### Task
In your copy, reproduce each entry exactly and leave out the pictures.

### Dataset
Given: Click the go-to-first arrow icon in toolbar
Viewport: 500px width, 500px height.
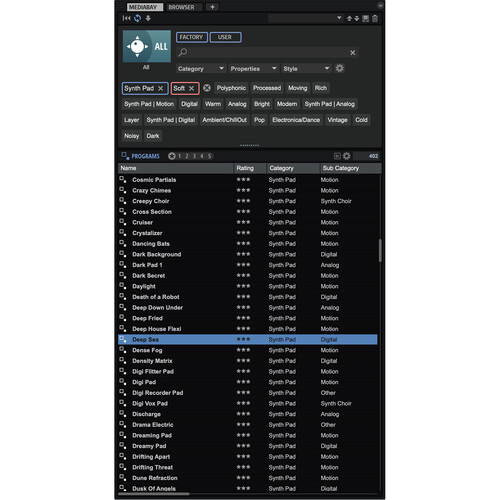Looking at the screenshot, I should click(x=126, y=18).
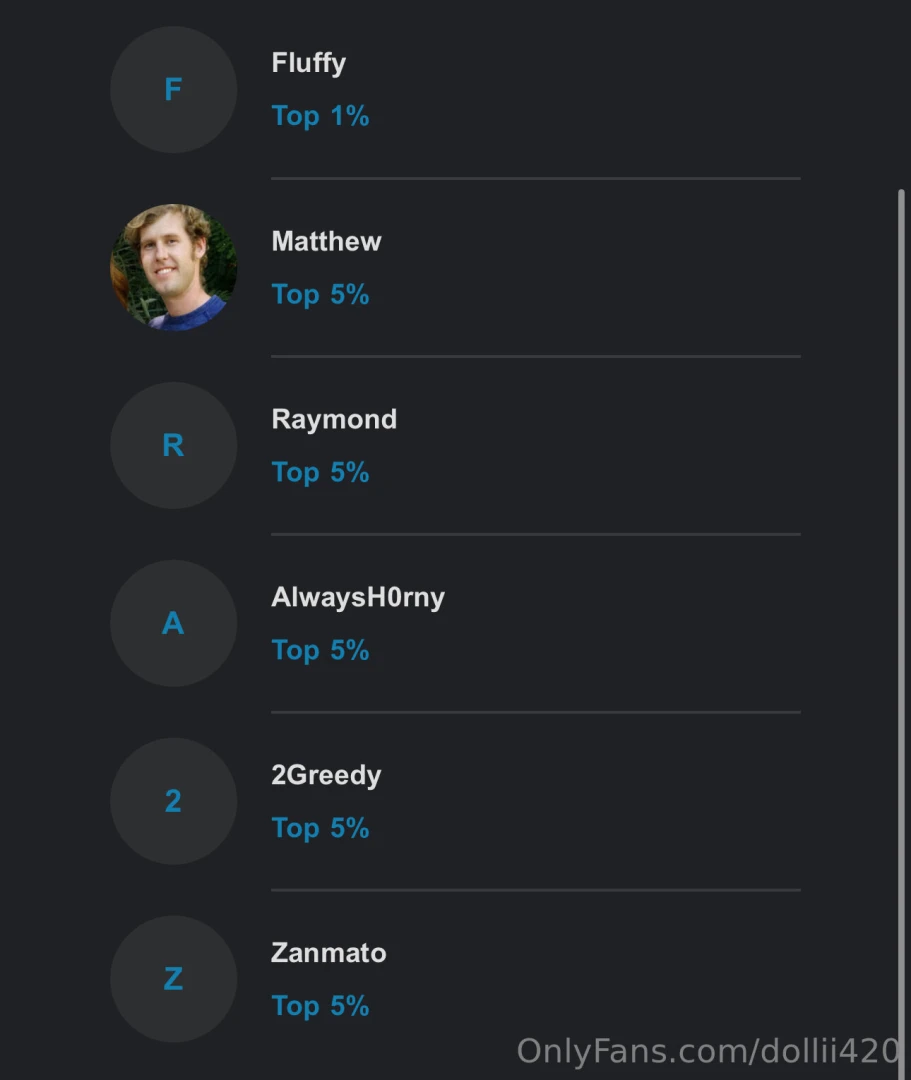Select the Raymond username
911x1080 pixels.
(x=334, y=419)
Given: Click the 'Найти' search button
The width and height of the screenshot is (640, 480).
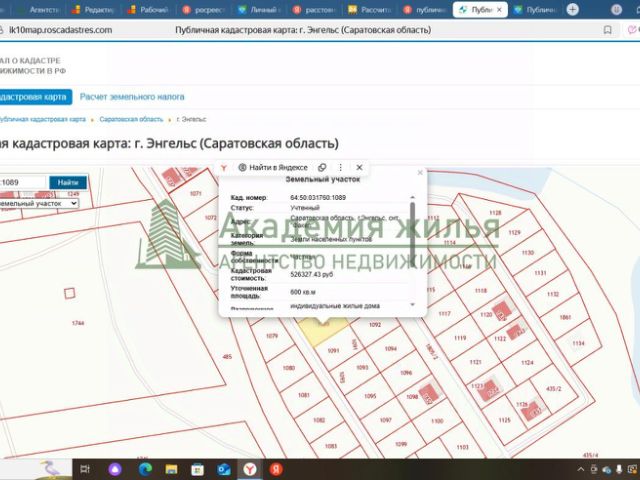Looking at the screenshot, I should tap(68, 182).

### Response to this exercise
Given: Click the go-to-first arrow icon in toolbar
Viewport: 500px width, 500px height.
Looking at the screenshot, I should click(x=126, y=18).
Select the Raymond username
911x1080 pixels.
(x=334, y=419)
Given: Click the 'Найти' search button
The width and height of the screenshot is (640, 480).
Looking at the screenshot, I should tap(68, 182).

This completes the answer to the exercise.